Please reproduce the entire listing below verbatim, changing nothing.
□ □ □ □ □ □ □
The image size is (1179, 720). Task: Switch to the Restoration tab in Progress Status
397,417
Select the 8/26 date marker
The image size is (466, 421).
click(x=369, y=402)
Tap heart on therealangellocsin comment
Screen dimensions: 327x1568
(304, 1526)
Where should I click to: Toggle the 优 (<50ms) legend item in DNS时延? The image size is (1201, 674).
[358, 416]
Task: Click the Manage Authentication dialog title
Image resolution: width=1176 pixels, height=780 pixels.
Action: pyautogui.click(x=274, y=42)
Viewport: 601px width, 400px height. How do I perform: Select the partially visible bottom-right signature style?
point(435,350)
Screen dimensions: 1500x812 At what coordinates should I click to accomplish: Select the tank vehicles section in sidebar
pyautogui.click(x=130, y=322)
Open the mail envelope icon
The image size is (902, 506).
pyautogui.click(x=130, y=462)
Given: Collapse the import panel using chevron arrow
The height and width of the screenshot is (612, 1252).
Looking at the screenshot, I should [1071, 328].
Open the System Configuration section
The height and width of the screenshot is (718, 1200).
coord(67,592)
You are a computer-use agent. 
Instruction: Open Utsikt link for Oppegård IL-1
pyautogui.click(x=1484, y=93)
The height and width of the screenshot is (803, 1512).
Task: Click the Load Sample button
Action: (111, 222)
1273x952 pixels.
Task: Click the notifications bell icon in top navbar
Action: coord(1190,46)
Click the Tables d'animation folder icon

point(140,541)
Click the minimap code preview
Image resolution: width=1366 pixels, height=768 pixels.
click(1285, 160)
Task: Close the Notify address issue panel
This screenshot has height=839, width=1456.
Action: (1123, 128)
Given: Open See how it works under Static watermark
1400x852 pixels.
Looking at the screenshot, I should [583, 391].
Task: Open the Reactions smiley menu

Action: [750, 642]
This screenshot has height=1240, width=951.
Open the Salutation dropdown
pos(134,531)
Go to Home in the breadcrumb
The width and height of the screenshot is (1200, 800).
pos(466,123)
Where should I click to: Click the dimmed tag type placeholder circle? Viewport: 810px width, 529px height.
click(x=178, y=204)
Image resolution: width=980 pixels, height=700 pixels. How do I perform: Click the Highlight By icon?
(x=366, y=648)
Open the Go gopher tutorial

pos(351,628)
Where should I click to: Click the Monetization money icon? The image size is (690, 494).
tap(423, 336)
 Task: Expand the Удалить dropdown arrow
□ □ □ □ □ □ □
*Solution*:
The image size is (1179, 720). Task: Switch to the Restoration tab in Progress Status
397,417
Select the 8/26 date marker
The image size is (466, 421).
click(x=369, y=402)
Tap heart on therealangellocsin comment
Screen dimensions: 327x1568
(304, 1526)
Where should I click to: Toggle the 优 (<50ms) legend item in DNS时延? The image size is (1201, 674).
[358, 416]
Task: Click the Manage Authentication dialog title
Image resolution: width=1176 pixels, height=780 pixels.
Action: pyautogui.click(x=274, y=42)
Viewport: 601px width, 400px height. How do I perform: Select the partially visible bottom-right signature style?
point(435,350)
Screen dimensions: 1500x812 At what coordinates should I click to accomplish: Select the tank vehicles section in sidebar
pyautogui.click(x=130, y=322)
Open the mail envelope icon
The image size is (902, 506).
pyautogui.click(x=130, y=462)
Given: Collapse the import panel using chevron arrow
The height and width of the screenshot is (612, 1252).
Looking at the screenshot, I should [1071, 328].
Open the System Configuration section
The height and width of the screenshot is (718, 1200).
coord(67,592)
You are a computer-use agent. 
Instruction: Open Utsikt link for Oppegård IL-1
pyautogui.click(x=1484, y=93)
The height and width of the screenshot is (803, 1512).
Task: Click the Load Sample button
Action: (111, 222)
1273x952 pixels.
Task: Click the notifications bell icon in top navbar
Action: coord(1190,46)
Click the Tables d'animation folder icon

point(140,541)
Click the minimap code preview
Image resolution: width=1366 pixels, height=768 pixels.
click(1285, 160)
Task: Close the Notify address issue panel
This screenshot has height=839, width=1456.
Action: (1123, 128)
Given: Open See how it works under Static watermark
1400x852 pixels.
Looking at the screenshot, I should [583, 391].
Task: Open the Reactions smiley menu

Action: [750, 642]
This screenshot has height=1240, width=951.
Open the Salutation dropdown
pos(134,531)
Go to Home in the breadcrumb
The width and height of the screenshot is (1200, 800).
pos(466,123)
Where should I click to: Click the dimmed tag type placeholder circle? Viewport: 810px width, 529px height.
click(x=178, y=204)
Image resolution: width=980 pixels, height=700 pixels. How do I perform: Click the Highlight By icon?
(x=366, y=648)
Open the Go gopher tutorial

pos(351,628)
Where should I click to: Click the Monetization money icon? The image size is (690, 494).
tap(423, 336)
 Task: Expand the Удалить dropdown arrow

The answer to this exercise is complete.